──────── Article ────────
# High-res photos (56k = NODEAL!!!)



## Vladislau (Dec 13, 2006)

Red-Tailed shark




Gourmi




Vanustus Cichlid


----------



## Buggy (Oct 17, 2006)

Beautiful photos but can you post them a little smaller? Can't see the whole fish. lol


----------



## Danyel (Mar 20, 2006)

Oh their so pretty, I love the first one! How do you get your pictures so clear?


----------



## lochness (Jan 10, 2006)

i can't see the pics 

i use firefox and my cable connection is excellent


----------



## dolifisis (Sep 27, 2006)

Very nice. Thanks for sharing.


----------



## maxpayne_lhp (Jan 19, 2005)

> i can't see the pics
> 
> i use firefox and my cable connection is excellent


same here


----------



## aykfc (Jun 6, 2006)

Danyel said:


> Oh their so pretty, I love the first one! How do you get your pictures so clear?


A good camera


----------



## Christine (Nov 4, 2005)

Wow! Talk about closeups! Awesome shots.


----------



## Vladislau (Dec 13, 2006)

Thank you, these pictures were taken with a Canon Rebel, digital SLR. We have some new friends and I plan to take some new ones soon.

-Brian


----------



## lochness (Jan 10, 2006)

ive tried 3 different browsers and still cant view these....?


----------
──────── Data block ────────
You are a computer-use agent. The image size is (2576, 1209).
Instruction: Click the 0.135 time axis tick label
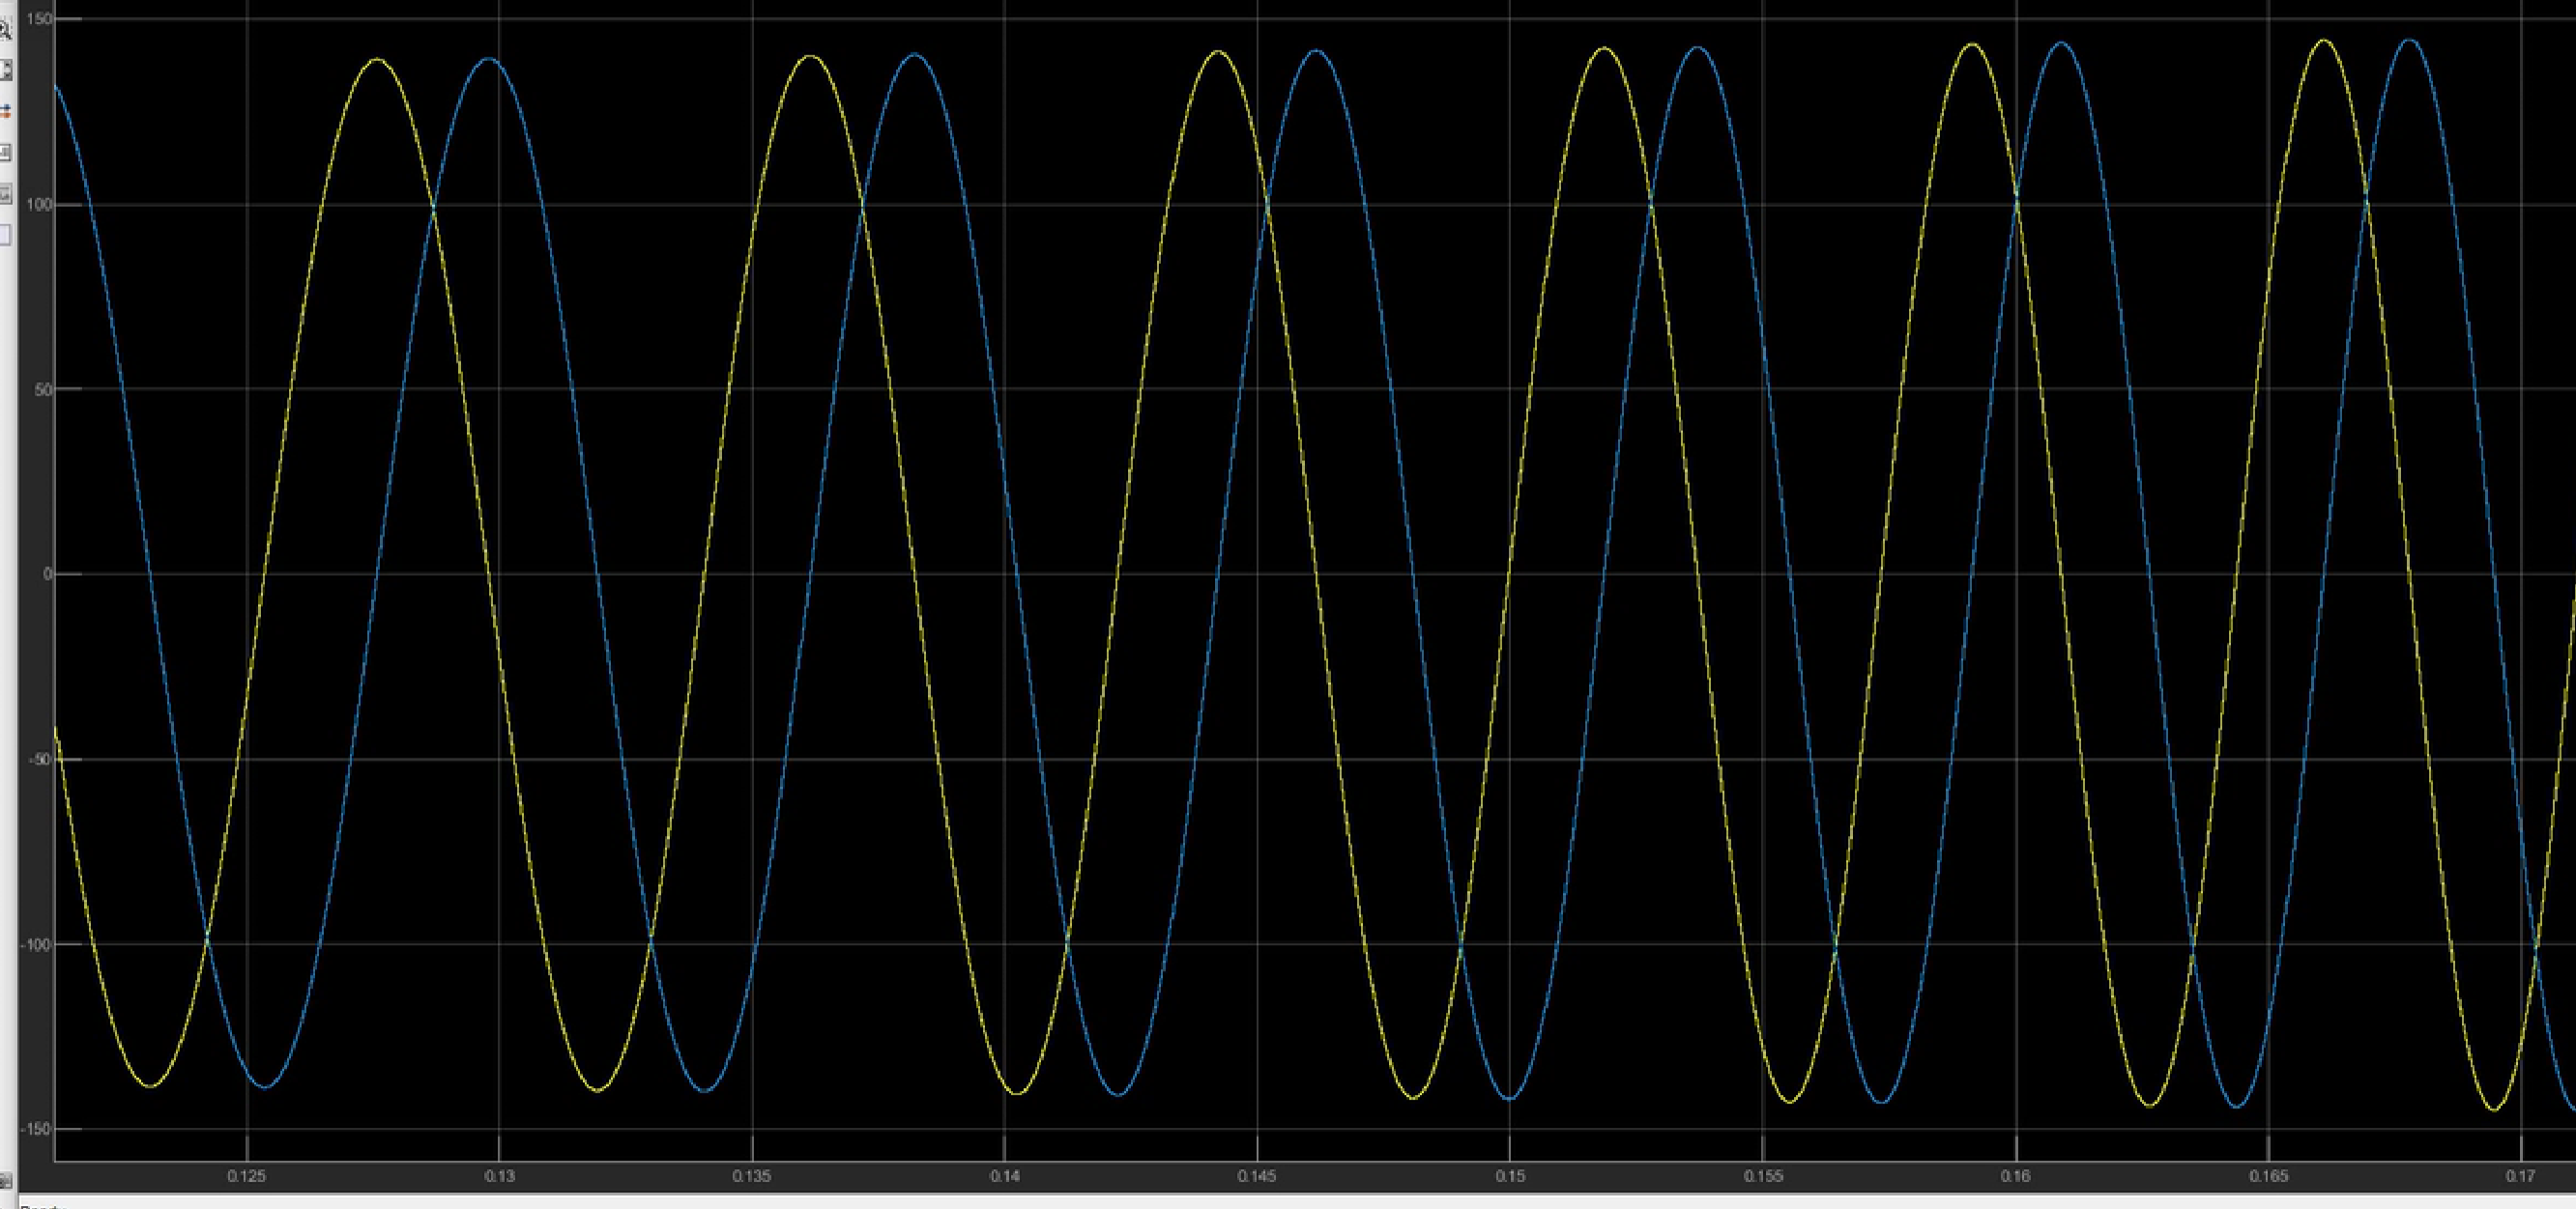(x=751, y=1176)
────────
» Problems:
A) Print the part of the fish photo thread starting with "## Christine (Nov" and going on through "new ones soon.".
B) According to the fish photo thread, what camera took the pictures?
The listing has no role here.

» Solutions to the problems:
A)
## Christine (Nov 4, 2005)

Wow! Talk about closeups! Awesome shots.


----------



## Vladislau (Dec 13, 2006)

Thank you, these pictures were taken with a Canon Rebel, digital SLR. We have some new friends and I plan to take some new ones soon.

B) A Canon Rebel digital SLR.